***** Text for analysis

The world also “mustn’t forget China’s economic predation, theft, and fraud,” Orestes wrote. “This is widespread and difficult to enumerate fully. China’s militarization of and arbitrary claim to the South China Sea is an increasingly hostile attempt to abuse its neighbors and control a territory through which 33 percent of global shipping passes.”

China “conducts economic warfare with excessive steel dumping, severely harming U.S. companies and global industry. Experts describe Chinese practices as ‘war, not trade,’ with its means of staying competitive being simply cheating on international trade. China also manipulates its currency to gain unfair trade advantages.”

Diplomatic finesse does not work on China, and symmetrical costs must be imposed, Orestes wrote, starting with:

• Delisting Chinese companies from American exchanges. Stop enabling frauds that refuse to abide by our accounting standards to raise capital in our markets.

• Massive tariffs for U.S. companies that import products from supply chains outsourced to China. U.S. companies will abandon China, inflicting economic punishment on a country whose only real “competitive advantage” is sweatshop labor. Corporations can go exploit cheap labor elsewhere.

• An intentional default on Chinese-owned debt. The U.S. just passed a $2 trillion stimulus to try and keep its companies and citizens solvent while it fights the coronavirus, with more likely on the way. The Federal Reserve will inject at least $4 trillion-$6 trillion more to keep financial markets stable.

“China is owed nothing: These massive costs are its fault,” Orestes said. “Let China threaten not to buy our treasuries anymore. There is plenty of demand to fill the void. China only owns a little over $1 trillion in U.S. debt, so greater damages must be inflicted in conjunction: A UK think tank’s recent suggestion of a $6.5 trillion lawsuit is along the right track. Reparations are appropriate.”

As the coronavirus pandemic sweeps the globe, “one fact is increasingly clear: The Chinese Communist Party caused this crisis,” Smith wrote.

**********
***** Material provided

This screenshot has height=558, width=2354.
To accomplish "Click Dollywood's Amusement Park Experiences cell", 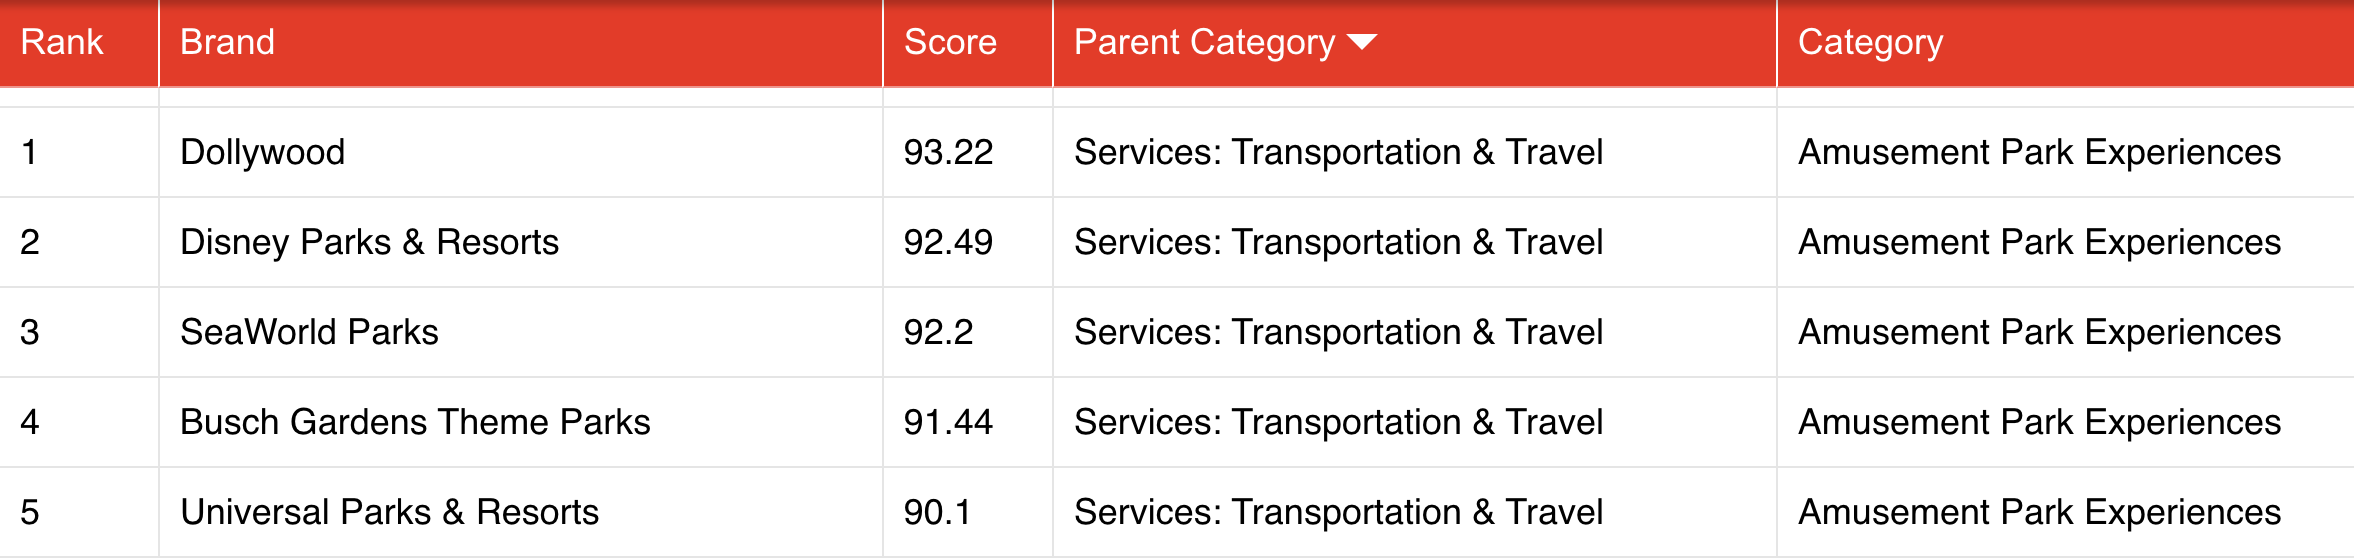I will pos(2039,152).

**********

_What you need to do:_
1) In the commentary on China, what share of global shipping passes through the South China Sea?
2) Continue the commentary on China after its final sentence.
The material has nothing to do with the commentary on China.

_Answers for the tasks:_
1) 33 percent.

2)
“From the moment the coronavirus emerged in central China, Beijing has acted in a way that made a pandemic possible and then inevitable. It covered up what was happening in Wuhan. It silenced whistleblowers who sought to warn the world. It stole medical supplies from other countries, even while claiming the sickness was no big deal,” Smith wrote.

“At every stage, the Chinese Communist Party has lied.”

“We strongly think Tedros Adhanom Ghebreyesus is not fit for his role as WHO Director General,” the petition posted on the Change.org website, states, calling for the official’s immediate resignation according to the Fox News report.

“A lot of us are really disappointed,” the petition continues. “We believe WHO is supposed to be politically neutral. Without any investigation, Tedros Adhanom Ghebreyesus solely believes the death and infected numbers that the Chinese government provided them.”

On Thursday, a group of Republicans from the House Oversight Committee wrote to Tedros, demanding that he disclose the precise nature of his relationship with Chinese officials.

“Throughout the crisis, the WHO has shied away from placing any blame on the Chinese government, which is in essence the Communist Party of China,” the Republicans wrote. “You, as leader of the WHO, even went so far as to praise the Chinese government’s ‘transparency’ during the crisis, when, in fact, the regime has consistently lied to the world by underreporting their actual infection and death statistics.”